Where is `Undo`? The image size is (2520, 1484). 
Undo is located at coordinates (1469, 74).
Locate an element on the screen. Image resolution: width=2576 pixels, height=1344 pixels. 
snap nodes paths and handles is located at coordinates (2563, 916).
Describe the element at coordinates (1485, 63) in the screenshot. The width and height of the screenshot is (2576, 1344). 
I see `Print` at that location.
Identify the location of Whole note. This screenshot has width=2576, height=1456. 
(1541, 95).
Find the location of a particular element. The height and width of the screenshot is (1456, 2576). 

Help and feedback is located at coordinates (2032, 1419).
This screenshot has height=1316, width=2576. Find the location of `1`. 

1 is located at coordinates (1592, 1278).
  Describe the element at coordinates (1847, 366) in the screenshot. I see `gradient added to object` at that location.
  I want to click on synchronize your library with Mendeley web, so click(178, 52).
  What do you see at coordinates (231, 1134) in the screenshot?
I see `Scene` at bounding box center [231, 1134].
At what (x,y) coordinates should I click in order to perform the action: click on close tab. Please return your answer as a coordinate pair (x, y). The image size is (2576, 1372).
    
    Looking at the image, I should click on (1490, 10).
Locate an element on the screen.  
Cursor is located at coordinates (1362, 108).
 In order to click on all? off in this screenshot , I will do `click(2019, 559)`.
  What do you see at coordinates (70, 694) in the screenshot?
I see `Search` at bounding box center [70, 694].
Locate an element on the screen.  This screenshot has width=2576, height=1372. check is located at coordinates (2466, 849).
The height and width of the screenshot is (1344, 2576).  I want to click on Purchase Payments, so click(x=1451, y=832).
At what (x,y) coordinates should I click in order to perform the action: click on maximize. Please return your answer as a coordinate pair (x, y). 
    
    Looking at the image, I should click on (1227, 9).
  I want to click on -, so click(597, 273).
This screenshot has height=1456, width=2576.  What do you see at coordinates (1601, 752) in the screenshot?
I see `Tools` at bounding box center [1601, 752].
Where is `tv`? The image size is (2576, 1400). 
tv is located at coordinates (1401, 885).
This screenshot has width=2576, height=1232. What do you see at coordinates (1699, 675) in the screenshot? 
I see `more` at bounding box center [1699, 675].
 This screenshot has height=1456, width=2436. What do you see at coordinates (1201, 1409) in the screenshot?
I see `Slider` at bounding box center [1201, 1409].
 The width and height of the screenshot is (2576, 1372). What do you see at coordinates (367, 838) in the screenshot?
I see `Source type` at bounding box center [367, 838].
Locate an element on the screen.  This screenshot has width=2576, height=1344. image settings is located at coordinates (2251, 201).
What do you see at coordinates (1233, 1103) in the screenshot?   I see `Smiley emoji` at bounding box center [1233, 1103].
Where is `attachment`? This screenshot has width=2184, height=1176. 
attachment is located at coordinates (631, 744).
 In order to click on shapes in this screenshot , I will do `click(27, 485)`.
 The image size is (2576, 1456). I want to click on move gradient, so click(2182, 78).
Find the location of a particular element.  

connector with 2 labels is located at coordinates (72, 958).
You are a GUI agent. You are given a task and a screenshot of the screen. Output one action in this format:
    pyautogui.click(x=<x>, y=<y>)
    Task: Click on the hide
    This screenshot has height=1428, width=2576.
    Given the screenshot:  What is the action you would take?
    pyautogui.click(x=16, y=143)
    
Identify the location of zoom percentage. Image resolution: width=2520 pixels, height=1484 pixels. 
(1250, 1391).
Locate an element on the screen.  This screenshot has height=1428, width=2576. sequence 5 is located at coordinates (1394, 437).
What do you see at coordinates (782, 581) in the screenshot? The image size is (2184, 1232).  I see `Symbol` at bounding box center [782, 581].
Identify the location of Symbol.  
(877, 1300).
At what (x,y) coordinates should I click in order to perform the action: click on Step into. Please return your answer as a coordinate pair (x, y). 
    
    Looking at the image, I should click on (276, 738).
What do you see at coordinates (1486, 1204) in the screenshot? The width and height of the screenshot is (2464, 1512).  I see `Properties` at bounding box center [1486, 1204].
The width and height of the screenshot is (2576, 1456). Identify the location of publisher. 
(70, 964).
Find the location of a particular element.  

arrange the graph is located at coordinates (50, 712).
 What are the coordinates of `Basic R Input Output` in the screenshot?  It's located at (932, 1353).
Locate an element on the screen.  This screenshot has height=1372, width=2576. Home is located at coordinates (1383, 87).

#####

- _TASK STATEMENT_
Rewrite all of the records above as a numbered list, leaving out the blank lines.

- _ANSWER TO THIS TASK_
1. Where is `Undo`? The image size is (2520, 1484). 
2. Undo is located at coordinates (1469, 74).
3. Locate an element on the screen. Image resolution: width=2576 pixels, height=1344 pixels. 
4. snap nodes paths and handles is located at coordinates (2563, 916).
5. Describe the element at coordinates (1485, 63) in the screenshot. The width and height of the screenshot is (2576, 1344). 
6. I see `Print` at that location.
7. Identify the location of Whole note. This screenshot has width=2576, height=1456. 
8. (1541, 95).
9. Find the location of a particular element. The height and width of the screenshot is (1456, 2576). 
10. Help and feedback is located at coordinates (2032, 1419).
11. This screenshot has height=1316, width=2576. Find the location of `1`. 
12. 1 is located at coordinates (1592, 1278).
13.   Describe the element at coordinates (1847, 366) in the screenshot. I see `gradient added to object` at that location.
14.   I want to click on synchronize your library with Mendeley web, so click(178, 52).
15.   What do you see at coordinates (231, 1134) in the screenshot?
16. I see `Scene` at bounding box center [231, 1134].
17. At what (x,y) coordinates should I click in order to perform the action: click on close tab. Please return your answer as a coordinate pair (x, y). The image size is (2576, 1372).
18.     Looking at the image, I should click on (1490, 10).
19. Locate an element on the screen.  
20. Cursor is located at coordinates (1362, 108).
21.  In order to click on all? off in this screenshot , I will do `click(2019, 559)`.
22.   What do you see at coordinates (70, 694) in the screenshot?
23. I see `Search` at bounding box center [70, 694].
24. Locate an element on the screen.  This screenshot has width=2576, height=1372. check is located at coordinates (2466, 849).
25. The height and width of the screenshot is (1344, 2576).  I want to click on Purchase Payments, so click(x=1451, y=832).
26. At what (x,y) coordinates should I click in order to perform the action: click on maximize. Please return your answer as a coordinate pair (x, y). 
27.     Looking at the image, I should click on (1227, 9).
28.   I want to click on -, so click(597, 273).
29. This screenshot has height=1456, width=2576.  What do you see at coordinates (1601, 752) in the screenshot?
30. I see `Tools` at bounding box center [1601, 752].
31. Where is `tv`? The image size is (2576, 1400). 
32. tv is located at coordinates (1401, 885).
33. This screenshot has width=2576, height=1232. What do you see at coordinates (1699, 675) in the screenshot? 
34. I see `more` at bounding box center [1699, 675].
35.  This screenshot has height=1456, width=2436. What do you see at coordinates (1201, 1409) in the screenshot?
36. I see `Slider` at bounding box center [1201, 1409].
37.  The width and height of the screenshot is (2576, 1372). What do you see at coordinates (367, 838) in the screenshot?
38. I see `Source type` at bounding box center [367, 838].
39. Locate an element on the screen.  This screenshot has width=2576, height=1344. image settings is located at coordinates (2251, 201).
40. What do you see at coordinates (1233, 1103) in the screenshot?   I see `Smiley emoji` at bounding box center [1233, 1103].
41. Where is `attachment`? This screenshot has width=2184, height=1176. 
42. attachment is located at coordinates (631, 744).
43.  In order to click on shapes in this screenshot , I will do `click(27, 485)`.
44.  The image size is (2576, 1456). I want to click on move gradient, so click(2182, 78).
45. Find the location of a particular element.  
46. connector with 2 labels is located at coordinates (72, 958).
47. You are a GUI agent. You are given a task and a screenshot of the screen. Output one action in this format:
48.     pyautogui.click(x=<x>, y=<y>)
49.     Task: Click on the hide
50.     This screenshot has height=1428, width=2576.
51.     Given the screenshot:  What is the action you would take?
52.     pyautogui.click(x=16, y=143)
53. Identify the location of zoom percentage. Image resolution: width=2520 pixels, height=1484 pixels. 
54. (1250, 1391).
55. Locate an element on the screen.  This screenshot has height=1428, width=2576. sequence 5 is located at coordinates (1394, 437).
56. What do you see at coordinates (782, 581) in the screenshot? The image size is (2184, 1232).  I see `Symbol` at bounding box center [782, 581].
57. Identify the location of Symbol.  
58. (877, 1300).
59. At what (x,y) coordinates should I click in order to perform the action: click on Step into. Please return your answer as a coordinate pair (x, y). 
60.     Looking at the image, I should click on (276, 738).
61. What do you see at coordinates (1486, 1204) in the screenshot? The width and height of the screenshot is (2464, 1512).  I see `Properties` at bounding box center [1486, 1204].
62. The width and height of the screenshot is (2576, 1456). Identify the location of publisher. 
63. (70, 964).
64. Find the location of a particular element.  
65. arrange the graph is located at coordinates (50, 712).
66.  What are the coordinates of `Basic R Input Output` in the screenshot?  It's located at (932, 1353).
67. Locate an element on the screen.  This screenshot has height=1372, width=2576. Home is located at coordinates (1383, 87).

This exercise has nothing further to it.